▸ **WORK REQUEST**: Write out all the data again, exactly as it stands.

-- Opening Marker --

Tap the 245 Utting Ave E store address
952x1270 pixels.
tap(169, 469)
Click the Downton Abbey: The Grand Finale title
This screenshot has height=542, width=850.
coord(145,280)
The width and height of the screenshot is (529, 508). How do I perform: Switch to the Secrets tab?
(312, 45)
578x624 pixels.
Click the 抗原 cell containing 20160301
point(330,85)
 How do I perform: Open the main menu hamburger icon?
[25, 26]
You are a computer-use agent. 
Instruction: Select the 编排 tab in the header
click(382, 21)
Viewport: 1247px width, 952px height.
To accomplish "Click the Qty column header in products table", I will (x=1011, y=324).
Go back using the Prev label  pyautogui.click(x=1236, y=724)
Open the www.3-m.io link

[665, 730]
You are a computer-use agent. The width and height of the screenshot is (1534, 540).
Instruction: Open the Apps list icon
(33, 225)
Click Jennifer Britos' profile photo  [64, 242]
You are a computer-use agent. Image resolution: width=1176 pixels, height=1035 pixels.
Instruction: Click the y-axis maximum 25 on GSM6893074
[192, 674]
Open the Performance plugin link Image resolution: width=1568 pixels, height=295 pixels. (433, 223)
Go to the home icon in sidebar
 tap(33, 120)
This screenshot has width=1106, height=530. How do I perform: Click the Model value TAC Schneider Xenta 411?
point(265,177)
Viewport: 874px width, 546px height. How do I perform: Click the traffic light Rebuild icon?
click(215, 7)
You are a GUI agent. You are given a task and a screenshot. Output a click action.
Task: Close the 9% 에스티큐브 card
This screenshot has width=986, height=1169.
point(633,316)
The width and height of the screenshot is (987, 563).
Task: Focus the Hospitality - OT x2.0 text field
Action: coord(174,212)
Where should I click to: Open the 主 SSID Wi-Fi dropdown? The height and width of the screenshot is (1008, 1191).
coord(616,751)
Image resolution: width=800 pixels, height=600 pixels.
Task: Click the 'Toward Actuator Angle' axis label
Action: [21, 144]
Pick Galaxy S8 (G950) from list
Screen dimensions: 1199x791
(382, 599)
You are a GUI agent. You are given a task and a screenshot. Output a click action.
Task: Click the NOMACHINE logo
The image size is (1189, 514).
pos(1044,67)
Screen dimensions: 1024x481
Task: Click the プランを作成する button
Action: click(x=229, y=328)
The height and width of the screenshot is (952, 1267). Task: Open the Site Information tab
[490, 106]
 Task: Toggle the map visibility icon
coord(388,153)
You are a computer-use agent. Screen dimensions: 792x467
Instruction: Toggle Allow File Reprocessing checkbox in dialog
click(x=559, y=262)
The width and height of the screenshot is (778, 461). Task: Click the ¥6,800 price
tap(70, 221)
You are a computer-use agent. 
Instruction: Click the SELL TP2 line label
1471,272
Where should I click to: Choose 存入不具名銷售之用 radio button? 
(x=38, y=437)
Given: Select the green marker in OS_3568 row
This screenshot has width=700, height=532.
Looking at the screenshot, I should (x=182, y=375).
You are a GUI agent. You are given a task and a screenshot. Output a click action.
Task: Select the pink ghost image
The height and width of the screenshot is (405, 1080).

-- Closing Marker --

▸ **WRITTEN REPLY**:
Tap the 245 Utting Ave E store address
952x1270 pixels.
tap(169, 469)
Click the Downton Abbey: The Grand Finale title
This screenshot has height=542, width=850.
coord(145,280)
The width and height of the screenshot is (529, 508). How do I perform: Switch to the Secrets tab?
(312, 45)
578x624 pixels.
Click the 抗原 cell containing 20160301
point(330,85)
 How do I perform: Open the main menu hamburger icon?
[25, 26]
You are a computer-use agent. 
Instruction: Select the 编排 tab in the header
click(382, 21)
Viewport: 1247px width, 952px height.
To accomplish "Click the Qty column header in products table", I will (x=1011, y=324).
Go back using the Prev label  pyautogui.click(x=1236, y=724)
Open the www.3-m.io link

[665, 730]
You are a computer-use agent. The width and height of the screenshot is (1534, 540).
Instruction: Open the Apps list icon
(33, 225)
Click Jennifer Britos' profile photo  [64, 242]
You are a computer-use agent. Image resolution: width=1176 pixels, height=1035 pixels.
Instruction: Click the y-axis maximum 25 on GSM6893074
[192, 674]
Open the Performance plugin link Image resolution: width=1568 pixels, height=295 pixels. (433, 223)
Go to the home icon in sidebar
 tap(33, 120)
This screenshot has width=1106, height=530. How do I perform: Click the Model value TAC Schneider Xenta 411?
point(265,177)
Viewport: 874px width, 546px height. How do I perform: Click the traffic light Rebuild icon?
click(215, 7)
You are a GUI agent. You are given a task and a screenshot. Output a click action.
Task: Close the 9% 에스티큐브 card
This screenshot has width=986, height=1169.
point(633,316)
The width and height of the screenshot is (987, 563).
Task: Focus the Hospitality - OT x2.0 text field
Action: coord(174,212)
Where should I click to: Open the 主 SSID Wi-Fi dropdown? The height and width of the screenshot is (1008, 1191).
coord(616,751)
Image resolution: width=800 pixels, height=600 pixels.
Task: Click the 'Toward Actuator Angle' axis label
Action: [21, 144]
Pick Galaxy S8 (G950) from list
Screen dimensions: 1199x791
(382, 599)
You are a GUI agent. You are given a task and a screenshot. Output a click action.
Task: Click the NOMACHINE logo
The image size is (1189, 514).
pos(1044,67)
Screen dimensions: 1024x481
Task: Click the プランを作成する button
Action: click(x=229, y=328)
The height and width of the screenshot is (952, 1267). Task: Open the Site Information tab
[490, 106]
 Task: Toggle the map visibility icon
coord(388,153)
You are a computer-use agent. Screen dimensions: 792x467
Instruction: Toggle Allow File Reprocessing checkbox in dialog
click(x=559, y=262)
The width and height of the screenshot is (778, 461). Task: Click the ¥6,800 price
tap(70, 221)
You are a computer-use agent. 
Instruction: Click the SELL TP2 line label
1471,272
Where should I click to: Choose 存入不具名銷售之用 radio button? 
(x=38, y=437)
Given: Select the green marker in OS_3568 row
This screenshot has width=700, height=532.
Looking at the screenshot, I should (x=182, y=375).
You are a GUI agent. You are given a task and a screenshot. Output a click action.
Task: Select the pink ghost image
The height and width of the screenshot is (405, 1080).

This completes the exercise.